» **ASSIGNED TASK**
Give again the lines from the line with "Task: Click the" to the last line of the records, exactly and in full. Do not carry over any pictures.
+ + +
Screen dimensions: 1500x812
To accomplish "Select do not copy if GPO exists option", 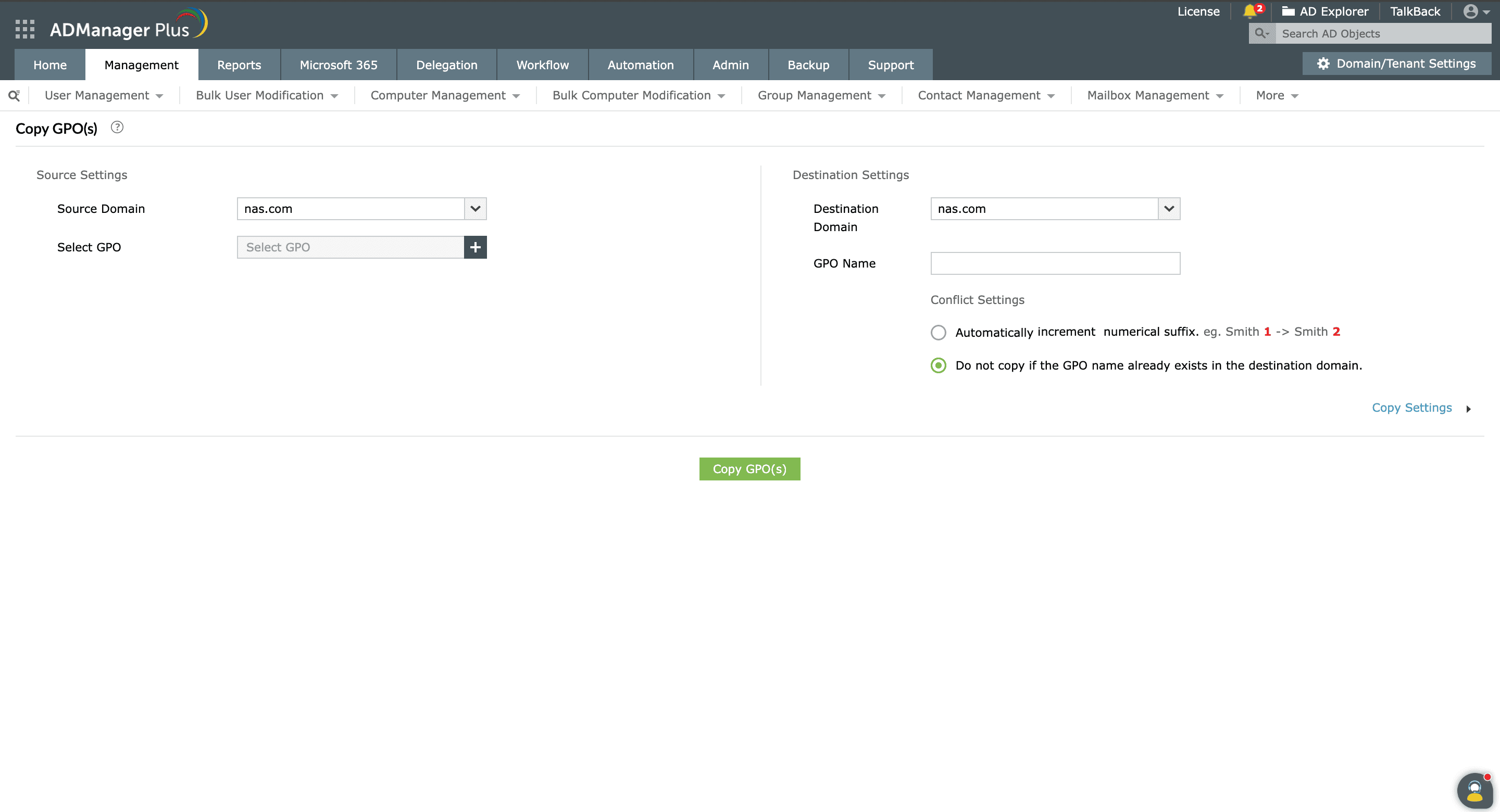I will pyautogui.click(x=938, y=365).
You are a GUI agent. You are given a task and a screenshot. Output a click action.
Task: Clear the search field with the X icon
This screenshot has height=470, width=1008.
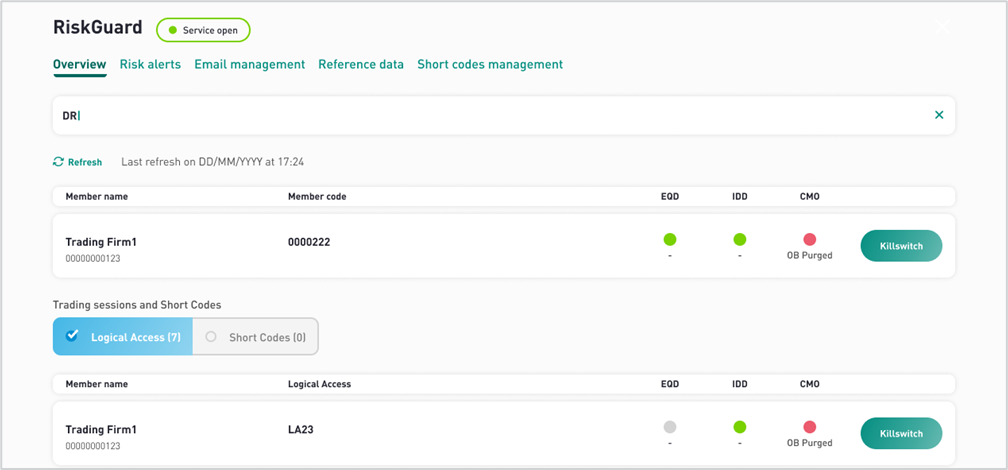click(939, 115)
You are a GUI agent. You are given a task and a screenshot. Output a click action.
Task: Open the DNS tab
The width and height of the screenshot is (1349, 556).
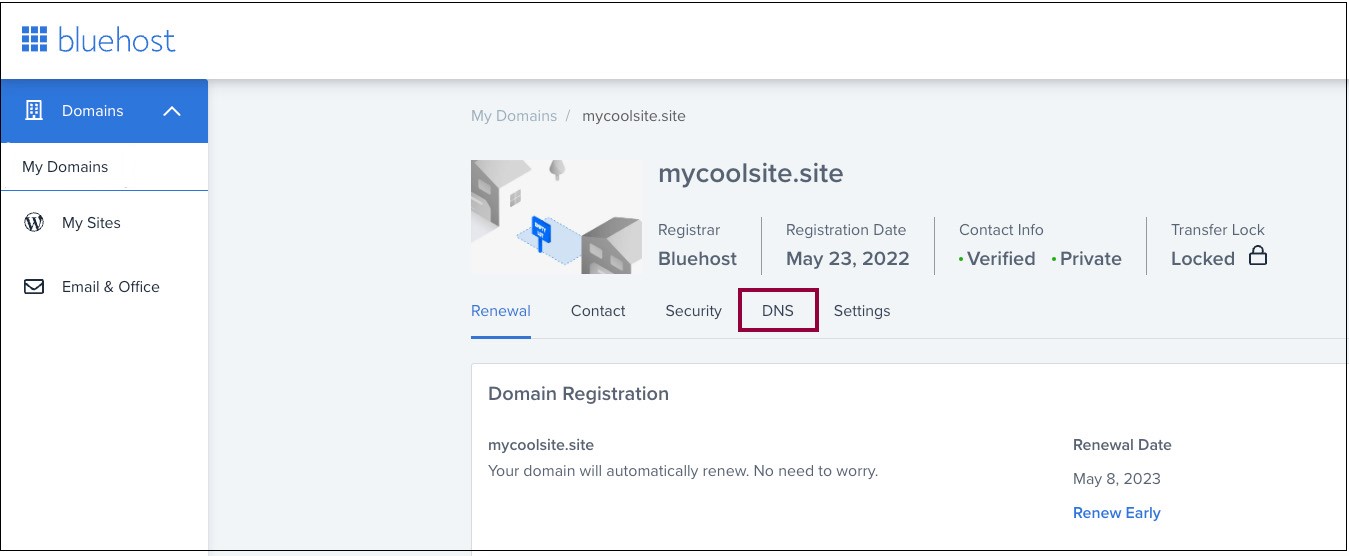778,311
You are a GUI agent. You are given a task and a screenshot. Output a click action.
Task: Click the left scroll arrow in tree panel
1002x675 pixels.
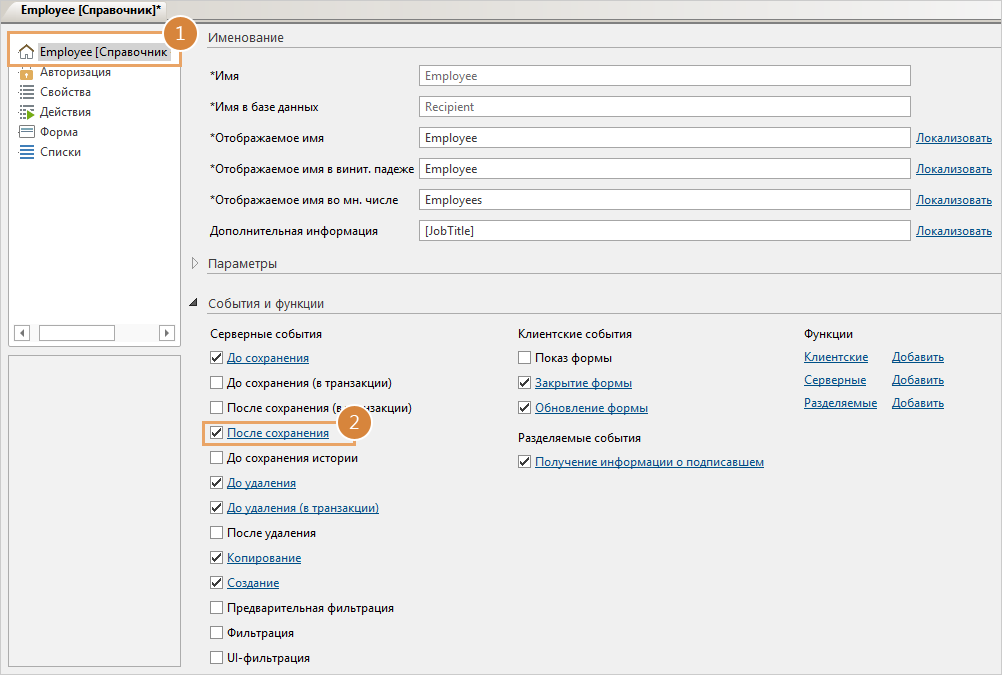pos(22,333)
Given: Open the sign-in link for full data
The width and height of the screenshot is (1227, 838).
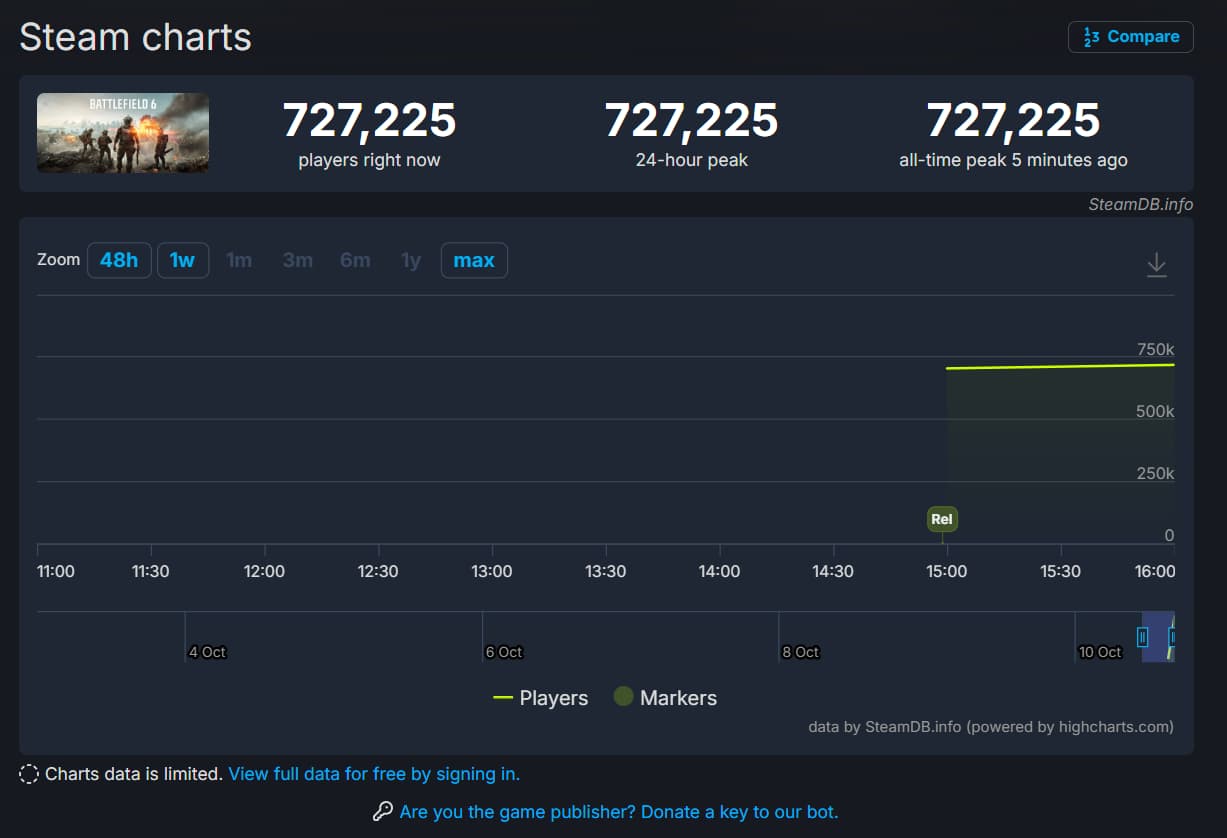Looking at the screenshot, I should click(x=374, y=774).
+ + +
» **FINAL ANSWER**
Task: Click the left scroll arrow in tree panel
1002x675 pixels.
pos(22,333)
Given: Open the sign-in link for full data
The width and height of the screenshot is (1227, 838).
Looking at the screenshot, I should click(x=374, y=774).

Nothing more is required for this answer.